Une fois en pleine eau :

« Quelles nouvelles de l’autre ataman ? demanda Tchetchevik.

— Tout ira mieux quand tu auras passé par là, répondit le fermier. La fortune donne aux fous, Dieu ne donne qu’aux sages. On rôtit les poulets, on plume les oies, on fait bombance. Bref, il y a trop d’étrangers, trop de luxe, trop de dépenses. On ne déchiffre pas facilement les idées du maître de la maison, sais-tu ? Il n’en a pas peut-être…

— Ce serait le pis, répondit le grand ami. C’est le sort de ceux qui appartiennent à tous ; ils ne s’appartiennent pas à eux-mêmes.

— Mais le tien, celui que tu as vu ? dit Knich.

— Celui-là, répondit Tchetchevik, celui-là est un homme, et si tous étaient comme lui, rien ne serait perdu. Le jour où son âme paraîtra devant Dieu, nul ne pourra dire qu’elle habitait sur la terre un tronc de bois pourri.
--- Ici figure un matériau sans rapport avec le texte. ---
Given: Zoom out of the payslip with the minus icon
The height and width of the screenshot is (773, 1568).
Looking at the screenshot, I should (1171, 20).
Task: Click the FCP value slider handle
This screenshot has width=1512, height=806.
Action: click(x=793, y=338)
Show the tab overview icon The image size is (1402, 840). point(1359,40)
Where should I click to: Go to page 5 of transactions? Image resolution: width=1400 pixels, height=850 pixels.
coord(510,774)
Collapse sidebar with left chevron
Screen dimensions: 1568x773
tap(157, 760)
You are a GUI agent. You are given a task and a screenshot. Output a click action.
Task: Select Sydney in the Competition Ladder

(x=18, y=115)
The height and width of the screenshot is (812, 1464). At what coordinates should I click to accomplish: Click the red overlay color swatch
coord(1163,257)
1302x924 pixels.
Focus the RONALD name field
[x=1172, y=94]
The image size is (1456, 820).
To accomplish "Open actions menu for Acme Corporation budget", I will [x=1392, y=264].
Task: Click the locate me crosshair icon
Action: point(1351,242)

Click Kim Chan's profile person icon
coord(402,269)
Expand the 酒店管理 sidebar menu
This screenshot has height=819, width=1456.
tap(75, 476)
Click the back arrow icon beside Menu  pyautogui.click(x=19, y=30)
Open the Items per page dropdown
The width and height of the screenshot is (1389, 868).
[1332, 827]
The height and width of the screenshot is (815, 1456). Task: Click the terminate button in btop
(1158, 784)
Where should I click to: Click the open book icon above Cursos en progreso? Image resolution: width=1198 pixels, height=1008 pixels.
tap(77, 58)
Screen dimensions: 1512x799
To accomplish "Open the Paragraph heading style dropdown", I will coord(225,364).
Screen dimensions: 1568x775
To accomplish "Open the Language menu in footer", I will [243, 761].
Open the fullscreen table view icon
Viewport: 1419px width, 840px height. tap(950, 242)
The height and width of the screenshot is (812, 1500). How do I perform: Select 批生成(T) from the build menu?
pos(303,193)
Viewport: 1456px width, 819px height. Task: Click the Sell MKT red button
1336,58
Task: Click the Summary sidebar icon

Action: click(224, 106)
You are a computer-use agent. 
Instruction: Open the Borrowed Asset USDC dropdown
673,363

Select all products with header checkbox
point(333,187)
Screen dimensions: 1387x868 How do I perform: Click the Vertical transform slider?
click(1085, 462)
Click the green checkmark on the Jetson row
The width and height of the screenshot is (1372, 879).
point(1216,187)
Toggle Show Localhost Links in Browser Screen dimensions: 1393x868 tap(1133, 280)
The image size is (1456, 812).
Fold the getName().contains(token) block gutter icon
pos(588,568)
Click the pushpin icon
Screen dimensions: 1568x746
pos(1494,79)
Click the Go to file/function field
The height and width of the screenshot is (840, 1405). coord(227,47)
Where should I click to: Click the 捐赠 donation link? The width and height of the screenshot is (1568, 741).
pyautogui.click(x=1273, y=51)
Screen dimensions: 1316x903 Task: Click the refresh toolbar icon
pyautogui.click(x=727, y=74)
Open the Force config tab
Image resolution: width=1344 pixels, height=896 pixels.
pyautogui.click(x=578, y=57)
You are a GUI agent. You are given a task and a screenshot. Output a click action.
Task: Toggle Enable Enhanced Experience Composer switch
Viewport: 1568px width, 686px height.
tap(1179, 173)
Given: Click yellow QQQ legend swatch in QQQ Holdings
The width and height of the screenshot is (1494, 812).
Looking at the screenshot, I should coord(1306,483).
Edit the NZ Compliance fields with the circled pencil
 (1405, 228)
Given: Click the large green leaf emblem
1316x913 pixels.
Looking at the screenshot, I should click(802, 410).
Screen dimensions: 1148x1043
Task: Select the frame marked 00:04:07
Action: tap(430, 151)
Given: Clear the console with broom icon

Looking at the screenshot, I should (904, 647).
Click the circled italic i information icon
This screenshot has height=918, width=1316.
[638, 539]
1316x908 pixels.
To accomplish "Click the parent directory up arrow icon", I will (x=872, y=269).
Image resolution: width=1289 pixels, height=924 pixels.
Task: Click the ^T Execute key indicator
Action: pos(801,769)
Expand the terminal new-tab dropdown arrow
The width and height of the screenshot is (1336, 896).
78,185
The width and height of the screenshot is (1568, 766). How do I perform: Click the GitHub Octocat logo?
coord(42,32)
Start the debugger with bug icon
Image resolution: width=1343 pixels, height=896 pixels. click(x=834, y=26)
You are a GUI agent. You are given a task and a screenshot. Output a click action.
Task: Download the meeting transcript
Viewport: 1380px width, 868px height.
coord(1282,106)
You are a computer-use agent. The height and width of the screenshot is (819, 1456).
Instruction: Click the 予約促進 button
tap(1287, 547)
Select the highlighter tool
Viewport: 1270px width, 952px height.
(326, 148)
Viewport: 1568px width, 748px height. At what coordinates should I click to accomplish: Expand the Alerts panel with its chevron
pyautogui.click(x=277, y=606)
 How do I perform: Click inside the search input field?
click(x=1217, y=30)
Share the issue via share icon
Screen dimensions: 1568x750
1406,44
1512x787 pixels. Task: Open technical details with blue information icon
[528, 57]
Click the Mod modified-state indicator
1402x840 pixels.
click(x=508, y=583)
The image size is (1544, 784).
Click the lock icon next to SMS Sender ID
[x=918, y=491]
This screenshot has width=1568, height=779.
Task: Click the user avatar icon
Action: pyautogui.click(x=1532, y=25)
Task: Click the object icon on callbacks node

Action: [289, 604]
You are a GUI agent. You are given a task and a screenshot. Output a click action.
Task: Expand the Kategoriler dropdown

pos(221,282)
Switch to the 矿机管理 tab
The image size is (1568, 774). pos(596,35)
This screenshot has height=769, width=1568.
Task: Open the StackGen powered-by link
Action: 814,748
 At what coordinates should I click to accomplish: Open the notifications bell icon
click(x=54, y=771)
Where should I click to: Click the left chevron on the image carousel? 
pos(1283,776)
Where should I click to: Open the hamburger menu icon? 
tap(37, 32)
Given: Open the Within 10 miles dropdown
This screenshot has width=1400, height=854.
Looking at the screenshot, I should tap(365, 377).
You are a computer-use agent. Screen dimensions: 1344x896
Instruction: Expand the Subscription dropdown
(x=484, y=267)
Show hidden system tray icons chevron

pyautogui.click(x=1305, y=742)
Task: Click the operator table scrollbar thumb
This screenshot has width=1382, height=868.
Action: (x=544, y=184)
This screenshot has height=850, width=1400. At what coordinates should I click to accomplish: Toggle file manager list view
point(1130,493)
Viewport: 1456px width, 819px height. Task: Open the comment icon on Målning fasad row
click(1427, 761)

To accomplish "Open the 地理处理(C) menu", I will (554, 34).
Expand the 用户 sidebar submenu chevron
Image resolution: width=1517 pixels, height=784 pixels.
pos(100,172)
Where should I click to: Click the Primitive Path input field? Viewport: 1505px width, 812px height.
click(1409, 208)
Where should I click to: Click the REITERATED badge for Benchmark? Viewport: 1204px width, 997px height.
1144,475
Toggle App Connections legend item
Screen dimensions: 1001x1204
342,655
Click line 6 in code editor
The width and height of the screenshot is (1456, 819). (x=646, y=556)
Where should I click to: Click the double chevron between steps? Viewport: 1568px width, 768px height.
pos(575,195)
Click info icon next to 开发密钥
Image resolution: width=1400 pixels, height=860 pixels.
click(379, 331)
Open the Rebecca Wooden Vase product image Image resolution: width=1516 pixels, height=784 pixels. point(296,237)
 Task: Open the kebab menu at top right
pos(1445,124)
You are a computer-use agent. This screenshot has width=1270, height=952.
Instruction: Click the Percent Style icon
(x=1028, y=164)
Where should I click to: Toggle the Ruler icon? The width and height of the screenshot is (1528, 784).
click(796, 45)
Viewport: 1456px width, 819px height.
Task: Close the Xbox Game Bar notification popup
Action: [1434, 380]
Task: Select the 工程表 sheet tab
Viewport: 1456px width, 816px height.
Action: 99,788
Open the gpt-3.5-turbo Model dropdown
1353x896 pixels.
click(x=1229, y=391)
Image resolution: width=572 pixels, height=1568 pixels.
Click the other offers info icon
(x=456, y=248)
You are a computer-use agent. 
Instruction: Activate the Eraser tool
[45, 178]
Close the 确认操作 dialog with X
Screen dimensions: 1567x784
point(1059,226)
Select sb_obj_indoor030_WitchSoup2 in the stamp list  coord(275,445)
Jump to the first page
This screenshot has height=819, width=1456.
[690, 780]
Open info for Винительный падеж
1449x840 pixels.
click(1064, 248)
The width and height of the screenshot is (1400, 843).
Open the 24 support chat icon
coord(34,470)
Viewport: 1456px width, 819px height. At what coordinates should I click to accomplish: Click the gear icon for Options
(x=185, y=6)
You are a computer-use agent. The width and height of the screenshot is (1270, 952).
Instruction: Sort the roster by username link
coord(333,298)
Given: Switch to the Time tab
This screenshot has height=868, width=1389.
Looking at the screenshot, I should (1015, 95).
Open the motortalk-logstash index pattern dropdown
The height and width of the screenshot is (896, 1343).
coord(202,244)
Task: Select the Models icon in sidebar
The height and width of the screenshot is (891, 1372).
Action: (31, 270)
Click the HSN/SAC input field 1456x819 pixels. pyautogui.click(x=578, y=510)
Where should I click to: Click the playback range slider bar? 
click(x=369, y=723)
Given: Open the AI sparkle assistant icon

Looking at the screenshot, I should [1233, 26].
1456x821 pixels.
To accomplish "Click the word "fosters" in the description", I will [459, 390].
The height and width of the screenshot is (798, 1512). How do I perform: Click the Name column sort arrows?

Il a ses travers, bien sûr, — il n’est pas parfait, — mais il aime son pays plus que sa vie, plus que son orgueil même. Il a consenti à tout, oui, même à s’effacer devant la brute de là-bas, et c’est beau cela ! car une tête haute et fière, cela n’est pas fait pour plier. Enfin, c’est fait. Il a écrit. Par exemple, sa plume grinçait sur le papier comme l’écorce de bouleau sur un tas de charbon ardent.

— Ma foi ! dit Knich, ça se comprend. Cela a dû lui coûter.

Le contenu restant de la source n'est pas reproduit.